Starting in Fall 2018, a PhD fellowship in Mathematical Physics will open in the framework of the European ITN project QUSCo.

Title: Adiabatic Control of Open Quantum Systems
Host institution: Inria team CAGE, Laboratoire Jacques-Louis Lions, UPMC Paris 6, France
Duration: 3 years
Net salary: [Gross salary: around 2000 euro/month (around 1600 euro/month net)]
Facilities: funding for traveling to conferences and for the attendance of graduate schools, laptop, etc...
Supervisors: Ugo Boscain, Pierre Rouchon and Mario Sigalotti. The PhD program includes several research stays at Universitaet Kassel, in the group of Christiane Koch

Research project:
Adiabatic methods are very powerful techniques to prove controllability for closed quantum systems both in finite and infinite dimension, in particular when coupled with a deep knowledge of the structure of the eigenvalue intersection in the space of controls. In the finite-dimensional case these techniques permit to give easily verifiable conditions for exact controllability while in the infinite dimensional case they permit to characterize approximate controllability properties (that is the strongest controllability condition that one can expect). One of the most interesting features of adiabatic methods is that they provide, together with the controllability property, the explicit expression of the control necessary to realize the transition. Moreover they are robust in the sense that they permit to drive, with the same control, a continuum of systems with slightly different parameters. This last property is known as simultaneous controllability and it is very often crucial in Nuclear Magnetic Resonance. Typical adiabatic pulses achieving simultaneous controllability are the chirped pulses, which work by slowly modulating the frequency of the controls.
The purpose of this PhD project is to extend these techniques to open systems, which are fundamental models in most applications. There are very few theoretical contributions in this direction so far and our aim is to bridge this gap by using the geometric control language to translate and extend the adiabatic formalism.

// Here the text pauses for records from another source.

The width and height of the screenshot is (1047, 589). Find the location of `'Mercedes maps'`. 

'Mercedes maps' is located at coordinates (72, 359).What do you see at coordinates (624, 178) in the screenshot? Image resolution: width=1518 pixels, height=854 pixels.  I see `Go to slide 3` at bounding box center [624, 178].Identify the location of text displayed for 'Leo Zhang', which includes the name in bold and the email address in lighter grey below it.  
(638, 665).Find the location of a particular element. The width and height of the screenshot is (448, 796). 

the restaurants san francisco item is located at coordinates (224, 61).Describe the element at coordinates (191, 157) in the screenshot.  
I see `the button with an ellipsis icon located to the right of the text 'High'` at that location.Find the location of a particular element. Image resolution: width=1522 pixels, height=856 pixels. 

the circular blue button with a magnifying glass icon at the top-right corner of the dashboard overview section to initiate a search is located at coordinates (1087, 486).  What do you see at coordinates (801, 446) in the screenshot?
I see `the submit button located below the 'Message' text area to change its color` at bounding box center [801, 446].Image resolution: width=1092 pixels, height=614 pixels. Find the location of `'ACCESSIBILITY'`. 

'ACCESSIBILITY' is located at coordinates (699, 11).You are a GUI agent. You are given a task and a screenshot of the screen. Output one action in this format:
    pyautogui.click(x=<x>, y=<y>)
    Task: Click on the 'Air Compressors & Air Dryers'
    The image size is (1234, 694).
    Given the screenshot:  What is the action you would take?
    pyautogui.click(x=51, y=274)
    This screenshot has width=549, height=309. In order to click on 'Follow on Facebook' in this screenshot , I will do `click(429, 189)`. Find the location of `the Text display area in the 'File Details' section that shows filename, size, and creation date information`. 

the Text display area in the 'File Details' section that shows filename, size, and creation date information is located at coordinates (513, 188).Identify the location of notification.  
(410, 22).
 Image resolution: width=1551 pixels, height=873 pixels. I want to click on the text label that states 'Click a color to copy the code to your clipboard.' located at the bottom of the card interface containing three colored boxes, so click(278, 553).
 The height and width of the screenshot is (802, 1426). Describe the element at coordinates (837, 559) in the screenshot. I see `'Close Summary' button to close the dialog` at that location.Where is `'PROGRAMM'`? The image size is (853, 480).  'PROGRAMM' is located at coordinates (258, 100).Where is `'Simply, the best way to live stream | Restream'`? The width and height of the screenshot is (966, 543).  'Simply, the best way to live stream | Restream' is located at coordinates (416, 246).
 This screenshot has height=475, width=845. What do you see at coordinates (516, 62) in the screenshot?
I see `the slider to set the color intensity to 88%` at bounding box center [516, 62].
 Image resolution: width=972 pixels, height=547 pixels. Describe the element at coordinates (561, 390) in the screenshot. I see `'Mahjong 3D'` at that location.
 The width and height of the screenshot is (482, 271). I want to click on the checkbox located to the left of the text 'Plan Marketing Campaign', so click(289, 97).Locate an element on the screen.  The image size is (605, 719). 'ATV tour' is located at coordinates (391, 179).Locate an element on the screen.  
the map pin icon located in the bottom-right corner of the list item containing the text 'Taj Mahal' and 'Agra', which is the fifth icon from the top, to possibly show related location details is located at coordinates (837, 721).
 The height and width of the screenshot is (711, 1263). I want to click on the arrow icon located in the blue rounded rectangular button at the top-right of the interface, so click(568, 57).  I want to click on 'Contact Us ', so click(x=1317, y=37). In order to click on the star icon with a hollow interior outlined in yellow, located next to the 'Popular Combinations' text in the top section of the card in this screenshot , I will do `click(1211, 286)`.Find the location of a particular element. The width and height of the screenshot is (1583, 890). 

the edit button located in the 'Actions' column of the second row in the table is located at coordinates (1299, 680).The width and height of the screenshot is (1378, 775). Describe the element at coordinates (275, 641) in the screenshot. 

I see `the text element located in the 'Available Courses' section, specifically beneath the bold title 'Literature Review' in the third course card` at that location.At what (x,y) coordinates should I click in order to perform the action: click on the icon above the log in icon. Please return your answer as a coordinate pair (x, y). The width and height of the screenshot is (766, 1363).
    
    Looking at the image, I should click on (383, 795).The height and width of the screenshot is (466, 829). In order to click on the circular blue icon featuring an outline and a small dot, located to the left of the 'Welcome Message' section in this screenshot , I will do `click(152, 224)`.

The techniques necessary for achieving the goals of this thesis cover a large scientific spectrum. The candidate should have a good knowledge of quantum physics, operator theory, differential geometry, Lie groups, and dynamical systems.

The candidate must obtain his M2 within October 2018. The recruitment must fulfil the mobility rule: the candidate must not have resided or carried out his main activity (work, studies, etc.) in France for more than 12 months in the 3 years immediately before the recruitment date.